■ **YOUR OBJECTIVE**
The lines below must be transcribed exactly as given, with the images removed.

━━ DATA TO PROCESS

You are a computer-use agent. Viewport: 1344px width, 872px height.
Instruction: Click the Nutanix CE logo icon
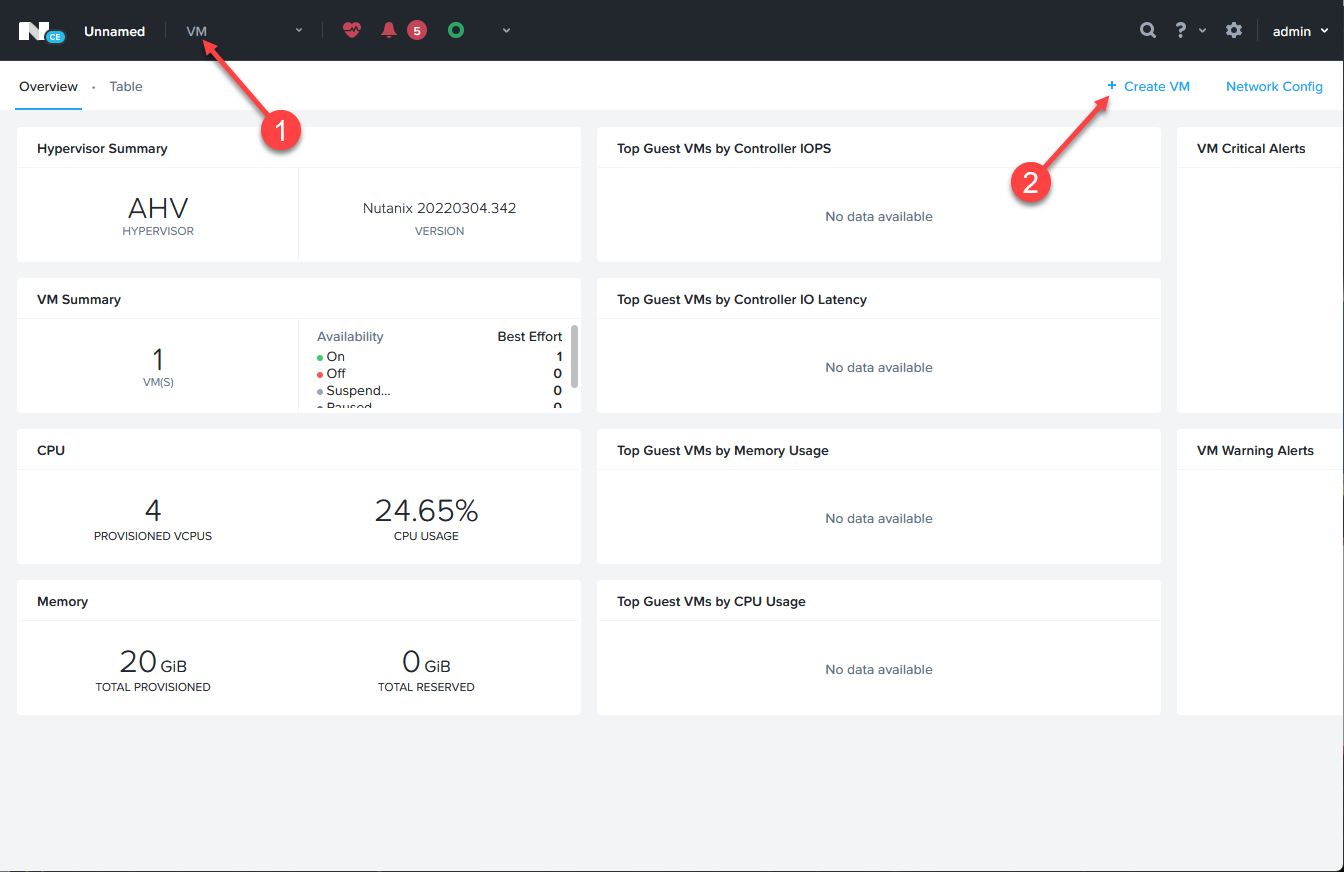click(x=41, y=31)
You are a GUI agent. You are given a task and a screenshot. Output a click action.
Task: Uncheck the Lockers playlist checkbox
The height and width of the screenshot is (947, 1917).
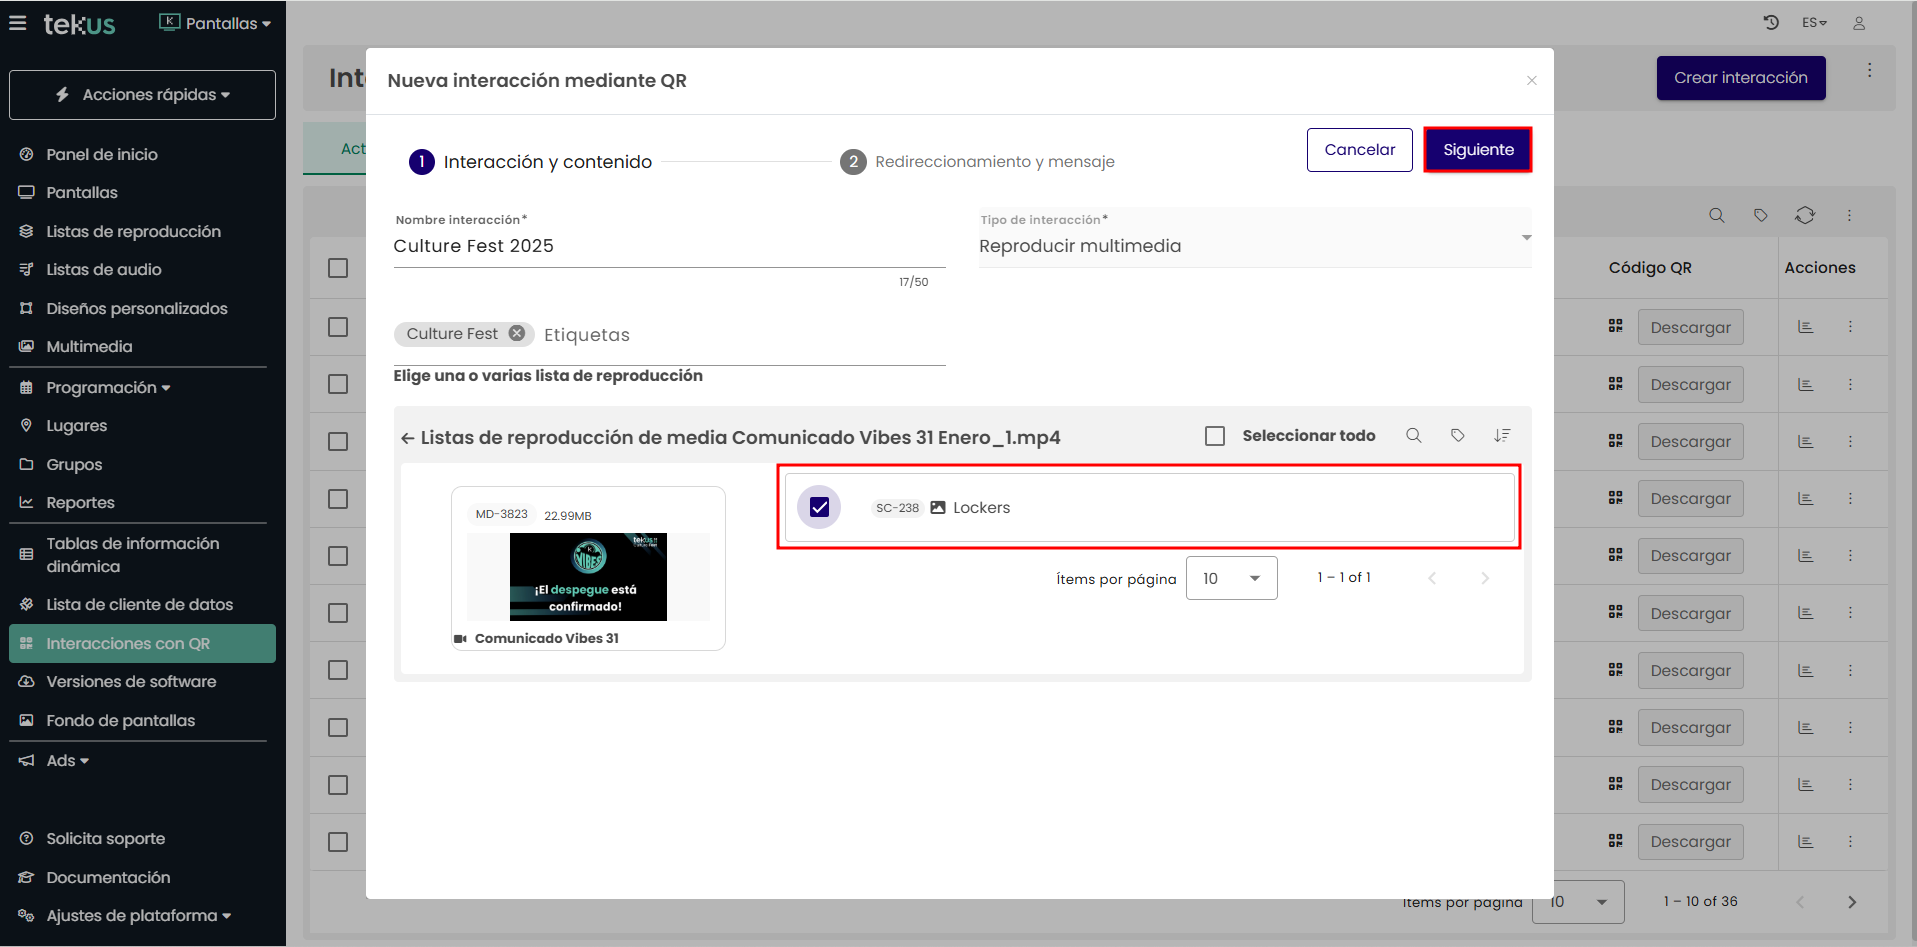pyautogui.click(x=819, y=507)
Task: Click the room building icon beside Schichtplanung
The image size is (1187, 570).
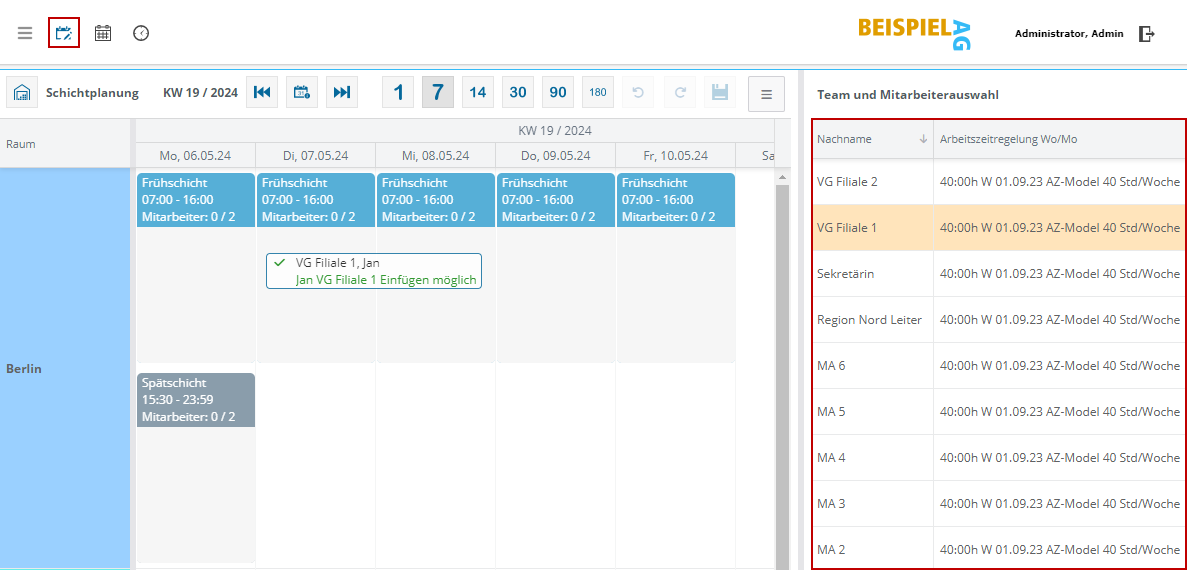Action: (22, 92)
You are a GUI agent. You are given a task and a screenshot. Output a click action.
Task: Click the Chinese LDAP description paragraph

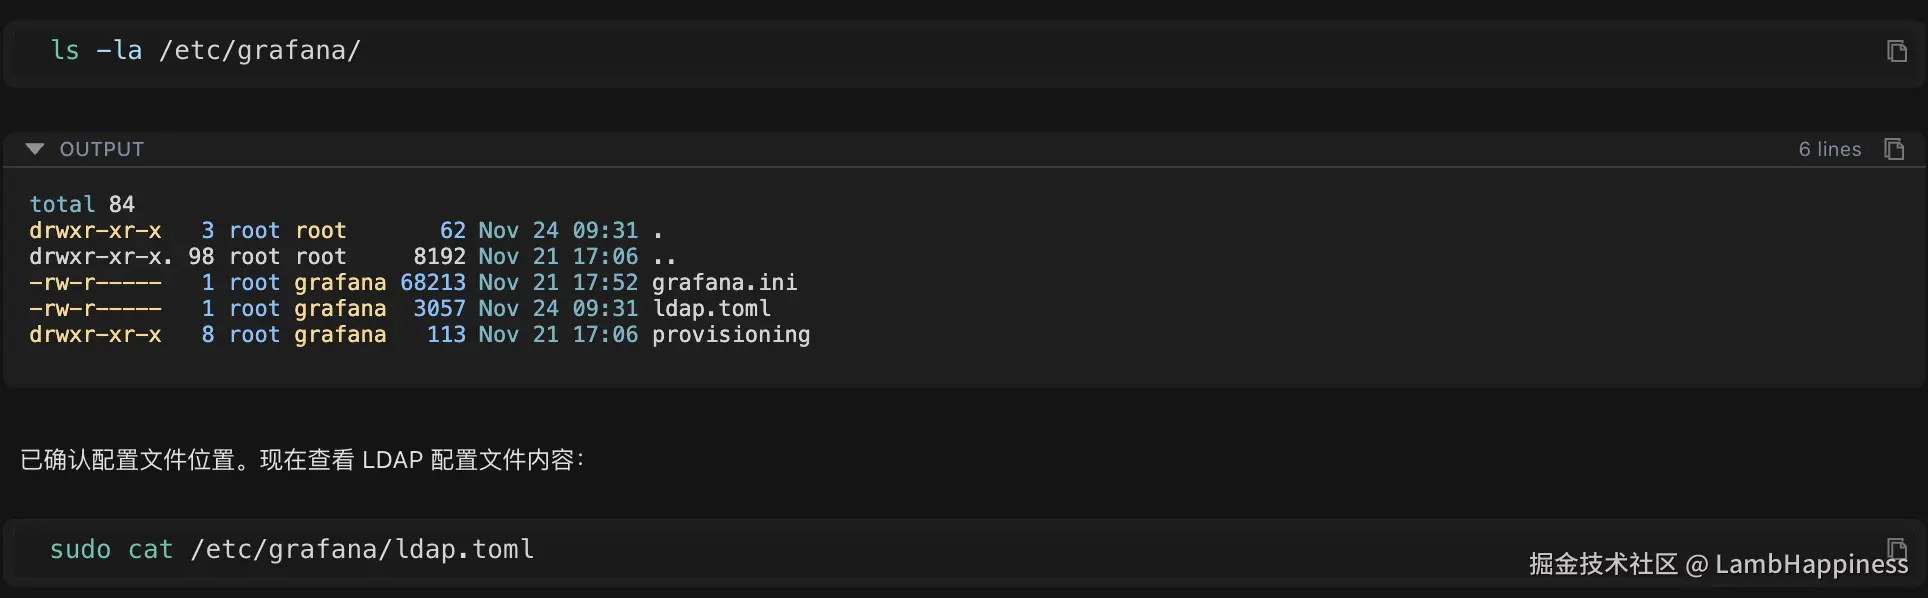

━━━━

■ **ANSWER TO THIS TASK**
You are a computer-use agent. Viewport: 1344px width, 872px height.
Instruction: Click the Nutanix CE logo icon
click(x=41, y=31)
You are a GUI agent. You are given a task and a screenshot. Output a click action.
Task: Uncheck the Lockers playlist checkbox
The height and width of the screenshot is (947, 1917).
pyautogui.click(x=819, y=507)
Task: Click the room building icon beside Schichtplanung
The image size is (1187, 570).
Action: (22, 92)
You are a GUI agent. You are given a task and a screenshot. Output a click action.
Task: Click the Chinese LDAP description paragraph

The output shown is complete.